Liberals on the justice committee wrote to the chairman, fellow Liberal Anthony Housefather, on Monday night to say the committee had done its job and should move on to other business.

"As committee members, we have achieved our objectives with respect to these meetings," says the letter. "Following the testimony of all witnesses, we believe that all rules and laws were followed. Canadians now have the necessary information to arrive at a conclusion."

Liberal committee member Randy Boissonault reiterated the contents of the letter following the meeting, saying Tuesday's session was the 10th in five weeks, amounting to 13 hours of testimony given by 10 witnesses. 

"We have heard from many of the key players in this matter," he said.

The Liberals say the federal ethics commissioner, who has launched a probe of the SNC-Lavalin matter, is best suited to investigate the political controversy.

They also note former justice minister Anne McLellan has been appointed to explore the relationship between the government and the minister of justice, who plays a second role as attorney general. While the justice minister is a political player, the attorney general is supposed to make independent, impartial decisions about prosecutions.

But the opposition would have none of it.

Conservative MP Lisa Raitt said the committee should hold town-hall meetings on SNC-Lavalin and hear from Canadians about the affair. And she said Wilson-Raybould should have the right to reply to other witnesses including Gerald Butts, Trudeau's former principal secretary.

"They're controlling what is being said, they're controlling who is being heard from, they're controlling whether or not we study a topic. This is really egregious and absolutely shameful."

New Democrat MP Murray Rankin called it "yet another effort to change the channel" by the government.

SNC-Lavalin faces legal trouble over allegations it paid millions of dollars in bribes to obtain government business in Libya. The company unsuccessfully pressed the director of public prosecutions to negotiate a "remediation agreement," a legal means of holding an organization to account for wrongdoing without a formal finding of guilt.

The director told SNC-Lavalin in October that negotiating a remediation agreement would be inappropriate in this particular case.

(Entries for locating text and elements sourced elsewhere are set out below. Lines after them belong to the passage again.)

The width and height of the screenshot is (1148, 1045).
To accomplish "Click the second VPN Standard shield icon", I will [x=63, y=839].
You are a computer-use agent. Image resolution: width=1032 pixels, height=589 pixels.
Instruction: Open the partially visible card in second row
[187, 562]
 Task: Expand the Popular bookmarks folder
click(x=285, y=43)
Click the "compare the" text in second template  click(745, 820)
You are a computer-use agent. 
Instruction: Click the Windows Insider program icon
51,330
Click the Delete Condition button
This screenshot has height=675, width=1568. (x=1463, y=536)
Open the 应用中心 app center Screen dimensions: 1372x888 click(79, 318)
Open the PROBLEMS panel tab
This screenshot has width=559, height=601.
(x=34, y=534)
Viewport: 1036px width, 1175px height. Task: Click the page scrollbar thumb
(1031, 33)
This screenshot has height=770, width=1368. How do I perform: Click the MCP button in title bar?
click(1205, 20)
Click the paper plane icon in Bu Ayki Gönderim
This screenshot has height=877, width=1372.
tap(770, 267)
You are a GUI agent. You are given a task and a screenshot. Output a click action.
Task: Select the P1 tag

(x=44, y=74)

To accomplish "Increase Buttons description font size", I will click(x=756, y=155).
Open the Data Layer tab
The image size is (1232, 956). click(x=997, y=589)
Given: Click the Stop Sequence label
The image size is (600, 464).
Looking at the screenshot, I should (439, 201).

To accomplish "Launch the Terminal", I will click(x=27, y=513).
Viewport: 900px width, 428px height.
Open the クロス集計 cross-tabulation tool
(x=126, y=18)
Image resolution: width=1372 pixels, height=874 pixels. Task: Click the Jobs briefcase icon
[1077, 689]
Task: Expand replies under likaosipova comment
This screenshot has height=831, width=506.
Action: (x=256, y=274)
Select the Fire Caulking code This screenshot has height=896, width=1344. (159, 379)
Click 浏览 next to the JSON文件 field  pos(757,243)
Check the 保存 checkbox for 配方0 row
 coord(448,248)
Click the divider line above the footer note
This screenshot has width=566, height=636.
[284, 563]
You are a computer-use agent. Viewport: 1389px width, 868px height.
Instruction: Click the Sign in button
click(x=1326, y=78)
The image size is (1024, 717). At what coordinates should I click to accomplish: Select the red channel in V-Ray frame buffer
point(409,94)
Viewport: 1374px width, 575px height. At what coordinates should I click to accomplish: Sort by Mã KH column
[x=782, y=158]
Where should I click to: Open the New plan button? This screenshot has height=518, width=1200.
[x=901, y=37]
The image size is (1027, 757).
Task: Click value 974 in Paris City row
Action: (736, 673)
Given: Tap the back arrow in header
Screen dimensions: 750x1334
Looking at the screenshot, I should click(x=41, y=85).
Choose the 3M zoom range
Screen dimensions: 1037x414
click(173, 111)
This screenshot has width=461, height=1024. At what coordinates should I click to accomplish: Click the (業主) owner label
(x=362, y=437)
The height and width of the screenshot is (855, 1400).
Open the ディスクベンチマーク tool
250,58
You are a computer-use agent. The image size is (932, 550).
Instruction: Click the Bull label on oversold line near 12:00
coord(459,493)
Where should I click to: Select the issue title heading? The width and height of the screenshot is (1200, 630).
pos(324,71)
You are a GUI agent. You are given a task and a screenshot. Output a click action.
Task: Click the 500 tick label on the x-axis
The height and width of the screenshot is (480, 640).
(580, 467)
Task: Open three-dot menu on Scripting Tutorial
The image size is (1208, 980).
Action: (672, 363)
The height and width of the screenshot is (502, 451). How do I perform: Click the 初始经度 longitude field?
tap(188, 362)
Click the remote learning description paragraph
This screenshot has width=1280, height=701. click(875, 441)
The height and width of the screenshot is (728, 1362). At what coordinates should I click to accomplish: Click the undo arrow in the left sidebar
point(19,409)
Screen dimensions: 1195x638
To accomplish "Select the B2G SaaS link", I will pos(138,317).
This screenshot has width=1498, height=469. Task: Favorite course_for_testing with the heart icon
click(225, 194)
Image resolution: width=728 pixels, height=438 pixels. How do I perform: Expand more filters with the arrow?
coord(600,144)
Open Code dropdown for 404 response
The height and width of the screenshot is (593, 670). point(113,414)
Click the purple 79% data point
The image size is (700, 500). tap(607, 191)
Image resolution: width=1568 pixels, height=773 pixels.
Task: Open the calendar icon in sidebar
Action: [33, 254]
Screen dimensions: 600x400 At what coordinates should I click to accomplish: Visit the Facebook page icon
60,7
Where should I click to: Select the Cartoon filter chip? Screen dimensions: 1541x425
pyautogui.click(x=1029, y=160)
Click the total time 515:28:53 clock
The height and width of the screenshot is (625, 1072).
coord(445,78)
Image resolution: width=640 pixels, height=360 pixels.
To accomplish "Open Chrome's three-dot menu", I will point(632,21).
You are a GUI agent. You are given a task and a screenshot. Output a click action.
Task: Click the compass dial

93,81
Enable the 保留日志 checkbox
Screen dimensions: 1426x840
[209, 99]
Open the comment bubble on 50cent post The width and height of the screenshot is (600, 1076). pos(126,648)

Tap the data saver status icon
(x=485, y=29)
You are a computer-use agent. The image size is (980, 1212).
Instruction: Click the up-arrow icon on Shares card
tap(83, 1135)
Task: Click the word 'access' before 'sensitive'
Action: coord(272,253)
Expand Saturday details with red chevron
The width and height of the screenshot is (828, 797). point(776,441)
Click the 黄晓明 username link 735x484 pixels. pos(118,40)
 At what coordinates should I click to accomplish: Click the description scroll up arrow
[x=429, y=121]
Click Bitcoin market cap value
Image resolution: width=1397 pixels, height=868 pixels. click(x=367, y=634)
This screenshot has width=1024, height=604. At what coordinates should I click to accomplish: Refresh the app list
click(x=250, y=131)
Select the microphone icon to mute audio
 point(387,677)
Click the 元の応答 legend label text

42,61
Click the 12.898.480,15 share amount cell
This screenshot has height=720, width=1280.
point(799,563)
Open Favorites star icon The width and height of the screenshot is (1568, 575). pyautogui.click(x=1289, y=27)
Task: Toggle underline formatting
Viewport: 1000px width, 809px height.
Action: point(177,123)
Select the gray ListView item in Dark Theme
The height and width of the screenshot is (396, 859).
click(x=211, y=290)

Wilson-Raybould has told the justice committee she was relentlessly pressured to ensure the Montreal engineering giant was invited to negotiate an agreement. She was shuffled from the justice portfolio in January, becoming veterans affairs minister. While she's called the pressure "inappropriate," she has also said she doesn't believe anything illegal occurred.

Trudeau has denied that any undue pressure was placed on Wilson-Raybould.

She has testified at the justice committee for nearly four hours, but has indicated there is more to say, particularly about the period between her move to Veterans Affairs and her resignation from cabinet a month later.

Butts, once considered Trudeau's right-hand man, quit his job as principal secretary, saying he did not want to be a distraction from the government's agenda. In addition, Jane Philpott left cabinet over the government's handling of the controversy.  

The SNC-Lavalin affair claimed its fourth resignation Monday as Privy Council clerk Michael Wernick announced he will step down as the country's top public servant, having concluded he's lost the trust of opposition parties.